所给文本:
####################
首先按照与Merge相似的方式建立列表MergeCand List:空域——时域;
然后根据MergeCand List建立Triangle候选列表,顺序如下:MergeCand List中的单向预测——MergeCand List中双向预测块的前向预测——MergeCand List中的后向预测——MergeCand List中双向预测前向和后向预测的均值。

void PU::getTriangleMergeCandidates( const PredictionUnit &pu, MergeCtx& triangleMrgCtx )
{
  const CodingStructure &cs  = *pu.cs;
  const Slice &slice         = *pu.cs->slice;
  const int32_t maxNumMergeCand = TRIANGLE_MAX_NUM_UNI_CANDS;
  triangleMrgCtx.numValidMergeCand = 0;

  for( int32_t i = 0; i < maxNumMergeCand; i++ )
####################
数据列表:
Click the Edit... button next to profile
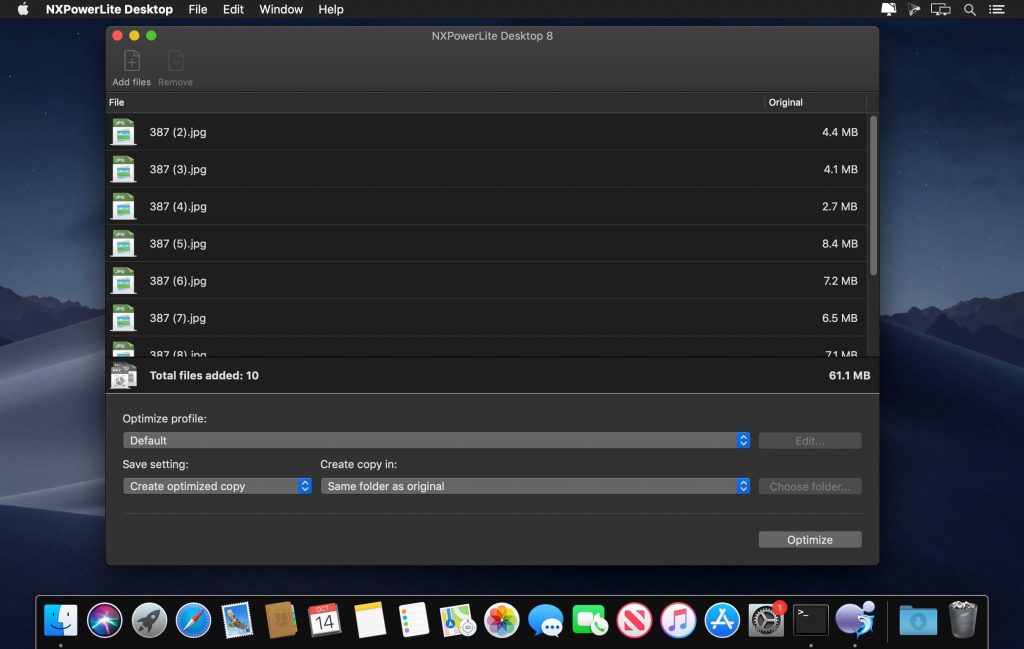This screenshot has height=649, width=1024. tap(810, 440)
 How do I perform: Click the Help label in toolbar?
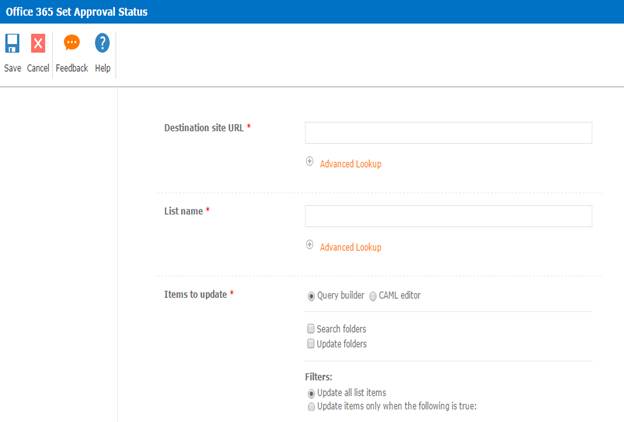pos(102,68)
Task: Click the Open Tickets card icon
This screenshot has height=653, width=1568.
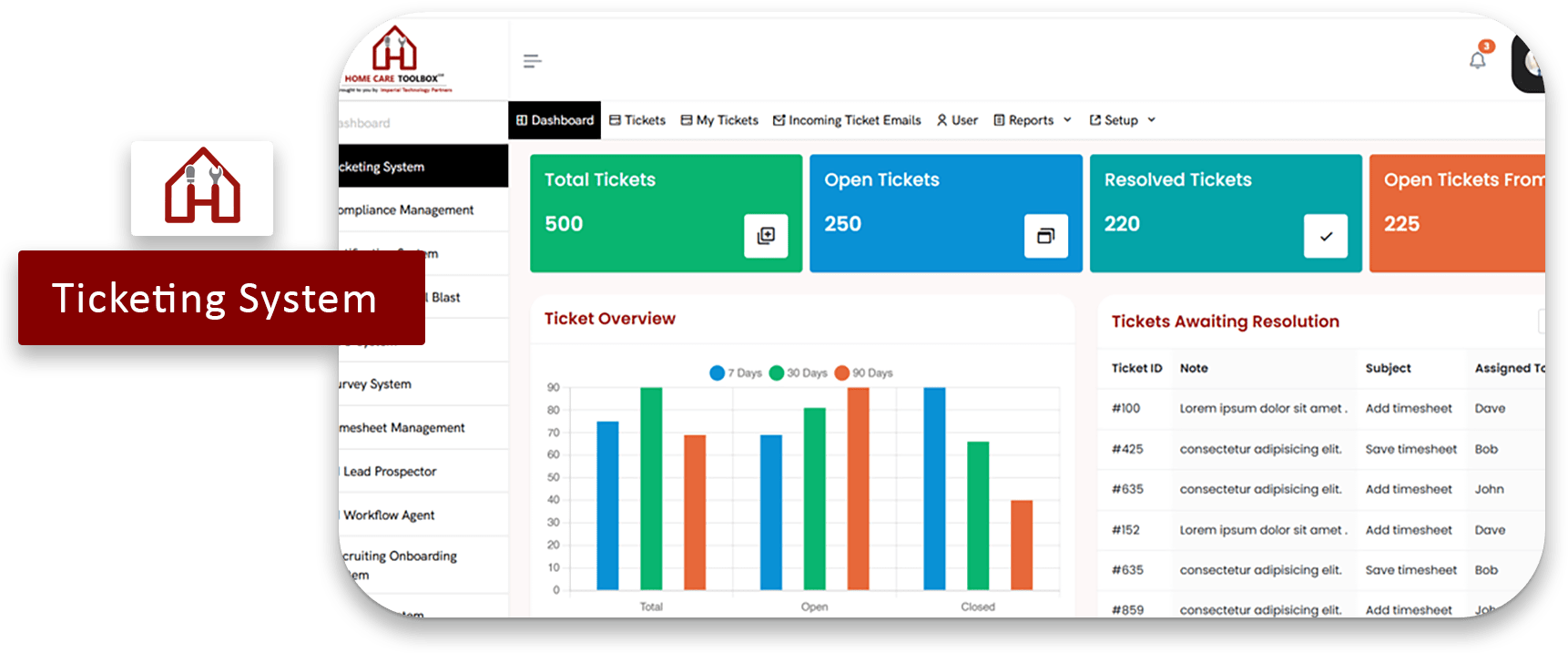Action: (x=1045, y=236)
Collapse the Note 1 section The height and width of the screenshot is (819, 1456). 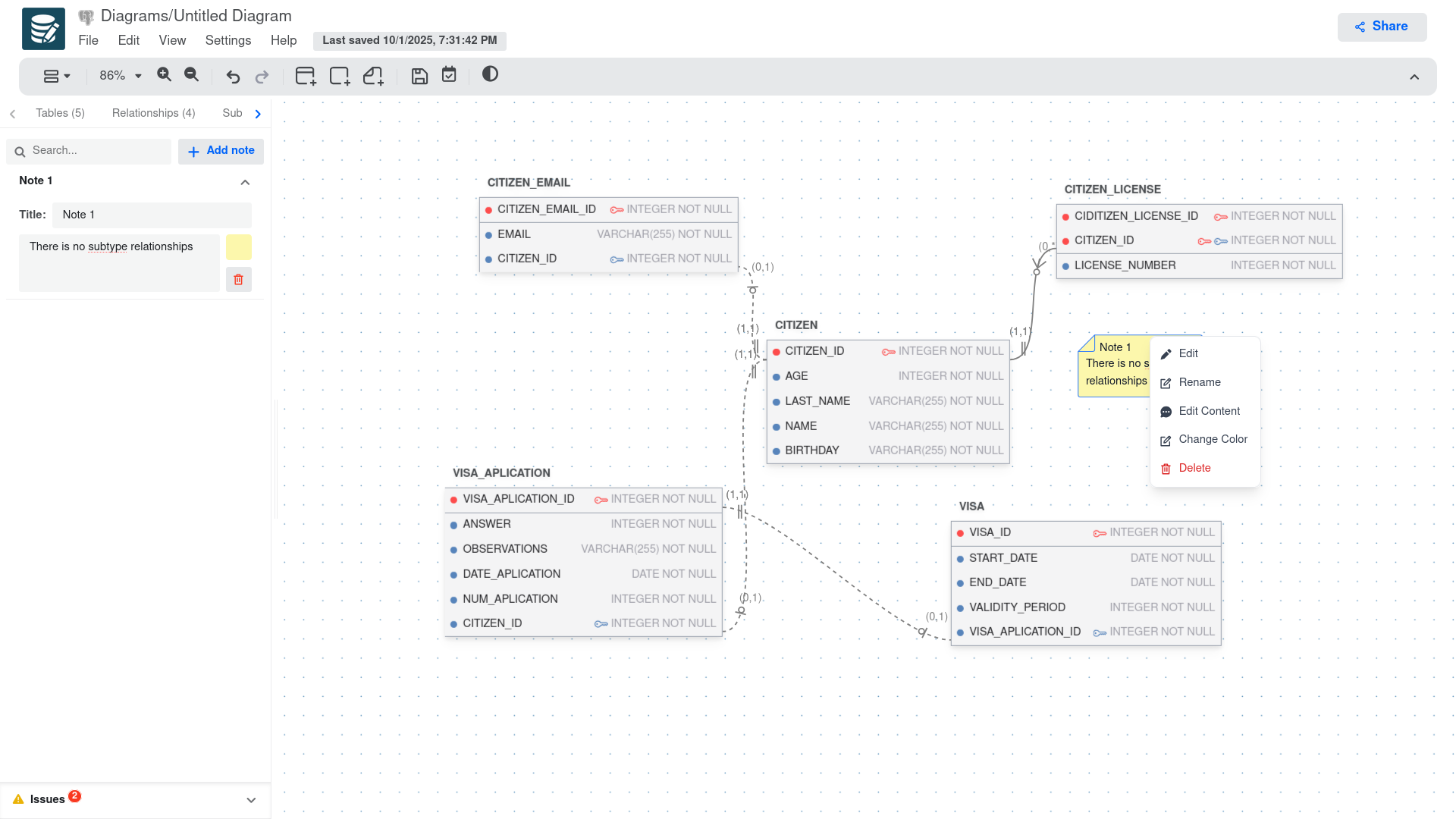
####################
练习题目:
- a) 请从三角合并候选列表的说明中逐字摘录"首先按照与Merge相似的方"与"MergeCtx& triangleMrgCtx )"之间的内容,首尾两处都包括在内。
- b) 把三角合并候选列表的说明中的这句话译成英文:"然后根据MergeCand List建立Triangle候选列表,顺序如下:MergeCand List中的单向预测——MergeCand List中双向预测块的前向预测——MergeCand List中的后向预测——MergeCand List中双向预测前向和后向预测的均值。"
- c) 从三角合并候选列表的说明末尾那行代码之后接着写下去。

参考答案:
- a)
首先按照与Merge相似的方式建立列表MergeCand List:空域——时域;
然后根据MergeCand List建立Triangle候选列表,顺序如下:MergeCand List中的单向预测——MergeCand List中双向预测块的前向预测——MergeCand List中的后向预测——MergeCand List中双向预测前向和后向预测的均值。

void PU::getTriangleMergeCandidates( const PredictionUnit &pu, MergeCtx& triangleMrgCtx )

- b) Then, build the Triangle candidate list based on the MergeCand List, in the following order: uni-directional predictions in the MergeCand List — forward predictions of bi-directional prediction blocks in the MergeCand List — backward predictions in the MergeCand List — the averages of the forward and backward predictions of bi-directional predictions in the MergeCand List.

- c)
  {
    triangleMrgCtx.interDirNeighbours[i] = 0;
    triangleMrgCtx.mrgTypeNeighbours [i] = MRG_TYPE_DEFAULT_N;
    triangleMrgCtx.mvFieldNeighbours[(i << 1)    ].refIdx = NOT_VALID;
    triangleMrgCtx.mvFieldNeighbours[(i << 1) + 1].refIdx = NOT_VALID;
    triangleMrgCtx.mvFieldNeighbours[(i << 1)    ].mv = Mv();
    triangleMrgCtx.mvFieldNeighbours[(i << 1) + 1].mv = Mv();
  }

  MotionInfo candidate[TRIANGLE_MAX_NUM_CANDS_MEM];
  int32_t candCount = 0;

  const Position posLT = pu.Y().topLeft();
  const Position posRT = pu.Y().topRight();
  const Position posLB = pu.Y().bottomLeft();

  MotionInfo miAbove, miLeft, miAboveLeft, miAboveRight, miBelowLeft;

  //left
  const PredictionUnit* puLeft = cs.getPURestricted( posLB.offset( -1, 0 ), pu, pu.chType );
  const bool isAvailableA1 = puLeft && isDiffMER( pu, *puLeft ) && pu.cu != puLeft->cu && CU::isInter( *puLeft->cu )
    ;
  if( isAvailableA1 )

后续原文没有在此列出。